## AUFGABE 1
Prüfe für jede Aussage, ob sie zum Textausschnitt passt. Beantworte sie mit Ja oder Nein und zitiere wörtlich die entscheidenden Worte des Textausschnitts. (a) L.B. zufolge ist der Maus-Wettbewerb längst abgeschlossen. (b) usopia vermutet, dass die ausstehende Entscheidung im Maus-Wettbewerb an der Red liegt. (c) Clinique merkt an, im falschen Thread geschrieben zu haben.

....

Wer meine Entwicklungsarbeit unterstützen möchte, darf gerne einen kleinen Beitrag spenden.  PN an mich.


----------



## usopia (10. Juli 2011)

...und jeder, der hier ständig nachfragt und Stress macht wird eeeh nix gewinnen...


----------



## Clinique (10. Juli 2011)

_Das glaub ich nicht.... und deswegen Stress ich ne Runde mit.

Mich interessiert nämlich, was Logitech nun für ne Design Richtung einschlägt und ob meine Vorstellung
überhaupt in Frage käme. Also die Mäuse mit nem aufgeklatschten Bild alá Frau oder Auto oder Pimpmycar Stil gewinnen
ja nu hoffentlich nicht. Das find ich nämlich Computerbild-Noob-Casual-Typig._

*Oooh...LoL, falscher Thread. Egal, zeigt wenigstens dass noch andere Gewinnspiele nicht beachtet werden.*


----------



## usopia (11. Juli 2011)

Clinique schrieb:


> _*Oooh...LoL, falscher Thread. Egal, zeigt wenigstens dass noch andere Gewinnspiele nicht beachtet werden.*_


_
 naja, immerhin ein ähnlicher Thread.
Daß der Maus-Wettbewerb noch nicht entschieden ist, liegt bestimmt an Logitech und nicht an der Red, denke ich mal. Habe das aber nicht großartig weiter verfolgt nach meiner Abstimmung._


----------



## L.B. (11. Juli 2011)

Der Maus-Wettbewerb ist längst abgeschlossen. Es gab in der letzten (oder vorletzen?) Print sogar einen Artikel darüber.


----------



## Lyr1x (11. Juli 2011)

....

## AUFGABE 2
Benenne in den Einträgen von der Zeile mit „The height and width of the screenshot is (2576, 603).“ bis einschließlich zum Ende der Einträge „Describe“ in „Explain“ um. Gib nur diese Zeilen wieder und lass alles andere unverändert.

## BEREITGESTELLTE EINTRÄGE
....

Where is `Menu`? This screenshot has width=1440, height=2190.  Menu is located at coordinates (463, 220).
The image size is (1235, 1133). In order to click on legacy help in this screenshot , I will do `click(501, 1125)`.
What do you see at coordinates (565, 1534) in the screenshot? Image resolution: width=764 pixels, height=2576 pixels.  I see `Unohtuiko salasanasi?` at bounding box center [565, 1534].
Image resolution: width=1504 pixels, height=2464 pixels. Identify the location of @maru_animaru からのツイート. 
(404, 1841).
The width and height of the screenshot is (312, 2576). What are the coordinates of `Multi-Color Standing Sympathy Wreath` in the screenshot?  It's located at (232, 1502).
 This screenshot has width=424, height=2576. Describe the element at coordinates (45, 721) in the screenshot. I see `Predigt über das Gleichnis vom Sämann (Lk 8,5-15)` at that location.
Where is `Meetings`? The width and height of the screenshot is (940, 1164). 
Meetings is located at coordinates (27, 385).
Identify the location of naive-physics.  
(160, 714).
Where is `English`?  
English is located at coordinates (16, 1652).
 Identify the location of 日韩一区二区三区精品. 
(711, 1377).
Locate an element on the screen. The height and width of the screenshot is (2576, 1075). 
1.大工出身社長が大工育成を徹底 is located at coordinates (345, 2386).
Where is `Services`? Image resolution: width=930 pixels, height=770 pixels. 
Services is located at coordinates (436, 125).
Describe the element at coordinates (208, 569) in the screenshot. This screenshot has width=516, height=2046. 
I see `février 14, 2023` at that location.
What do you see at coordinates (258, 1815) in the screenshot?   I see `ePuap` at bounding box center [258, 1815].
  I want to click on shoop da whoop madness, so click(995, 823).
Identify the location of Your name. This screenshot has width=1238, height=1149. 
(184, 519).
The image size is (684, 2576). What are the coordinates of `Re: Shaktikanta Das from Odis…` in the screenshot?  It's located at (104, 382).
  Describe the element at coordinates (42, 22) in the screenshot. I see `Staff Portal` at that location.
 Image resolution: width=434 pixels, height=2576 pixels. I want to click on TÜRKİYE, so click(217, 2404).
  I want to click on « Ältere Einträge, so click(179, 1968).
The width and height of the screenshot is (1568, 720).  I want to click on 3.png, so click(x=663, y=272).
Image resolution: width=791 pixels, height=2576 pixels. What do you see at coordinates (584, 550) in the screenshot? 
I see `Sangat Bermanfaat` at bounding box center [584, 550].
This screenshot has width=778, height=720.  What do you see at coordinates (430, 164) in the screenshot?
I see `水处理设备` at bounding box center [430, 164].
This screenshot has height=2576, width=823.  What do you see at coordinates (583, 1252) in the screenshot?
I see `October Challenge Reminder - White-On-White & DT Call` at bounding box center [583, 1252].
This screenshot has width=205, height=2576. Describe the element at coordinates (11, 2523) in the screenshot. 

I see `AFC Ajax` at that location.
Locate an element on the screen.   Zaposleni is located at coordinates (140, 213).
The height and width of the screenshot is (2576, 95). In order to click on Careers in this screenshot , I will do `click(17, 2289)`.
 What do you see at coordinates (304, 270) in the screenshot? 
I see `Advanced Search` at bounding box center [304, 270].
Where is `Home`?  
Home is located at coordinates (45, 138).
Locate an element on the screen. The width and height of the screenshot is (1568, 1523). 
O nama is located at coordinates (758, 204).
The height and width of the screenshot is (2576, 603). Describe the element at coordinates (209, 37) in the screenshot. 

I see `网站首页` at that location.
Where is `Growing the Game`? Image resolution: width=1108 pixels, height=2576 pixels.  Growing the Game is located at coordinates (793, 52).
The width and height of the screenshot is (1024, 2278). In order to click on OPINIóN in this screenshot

....

## RICHTIGE ANTWORT 1
(a) Ja: „Der Maus-Wettbewerb ist längst abgeschlossen.“
(b) Nein: „liegt bestimmt an Logitech und nicht an der Red, denke ich mal.“
(c) Ja: „Oooh...LoL, falscher Thread.“

## RICHTIGE ANTWORT 2
The height and width of the screenshot is (2576, 603). Explain the element at coordinates (209, 37) in the screenshot. 

I see `网站首页` at that location.
Where is `Growing the Game`? Image resolution: width=1108 pixels, height=2576 pixels.  Growing the Game is located at coordinates (793, 52).
The width and height of the screenshot is (1024, 2278). In order to click on OPINIóN in this screenshot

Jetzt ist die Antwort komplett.